The National Institute of Health (NIH) is an agency of the U.S. Department of Health and Human Services. It is the primary U.S. Government agency responsible for medical research.
The NIH has 27 sub-departments, one of which is the National Institute of Mental Health (NIMH). The NIMH has an annual budget of $1.5 billion, which they use to support research through grants and in-house work.
Several years ago the NIMH approved a $35 million grant for the STAR*D study (Sequenced Treatment Alternatives to Relieve Depression). The study was conducted “…to determine the effectiveness of different treatments for people with major depression who have not responded to initial treatment with an antidepressant.” This was to be the largest and longest study ever conducted to evaluate depression treatment, the results of which are now available.
Now readers of this blog know that depression is not an illness, and research into the “treatment” of depression within a medical context is analogous to studying atmospheric currents in the depths of a coal mine.
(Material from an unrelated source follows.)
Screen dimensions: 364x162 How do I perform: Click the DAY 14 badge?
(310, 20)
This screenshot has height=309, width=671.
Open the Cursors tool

But even leaving that aside, it is clear that the STAR*D project is methodologically flawed.
Here’s what Ed Pigott, PhD has to say:
“In my five plus years investigating STAR*D, I have identified one scientific error after another. ….But all of these errors – without exception had the effect of making the effectiveness of the antidepressant drugs look better than they actually were, and together these errors led to published reports that totally misled readers about the actual results.
As such, this is a story of scientific fraud, with this fraud funded by the National Institute of Mental Health at a cost of $35 million.”
You can read Ed’s entire article here.
As has been stated many times in this blog, medical research has been hijacked by pharmaceutical companies, particularly in the mental health area, so the corruption of the STAR*D should come as no surprise. But it is sad to see the NIMH fall victim to pharmaceutical rapacity.
Ed Pigott provides a very detailed and informative critique of STAR*D, and I strongly encourage you to go to the link above and read his article. If you feel outraged at this misuse of public money, write to your political representatives to voice your concern.
The great tragedy here is that the importance of keeping up to date on current research is very strongly stressed in medical colleges worldwide. Doctors peruse journals. Hospitals buy journals for their in-house libraries. Journal articles are an integral part of a doctor’s ongoing training. And they have been hijacked by pharmaceutical companies!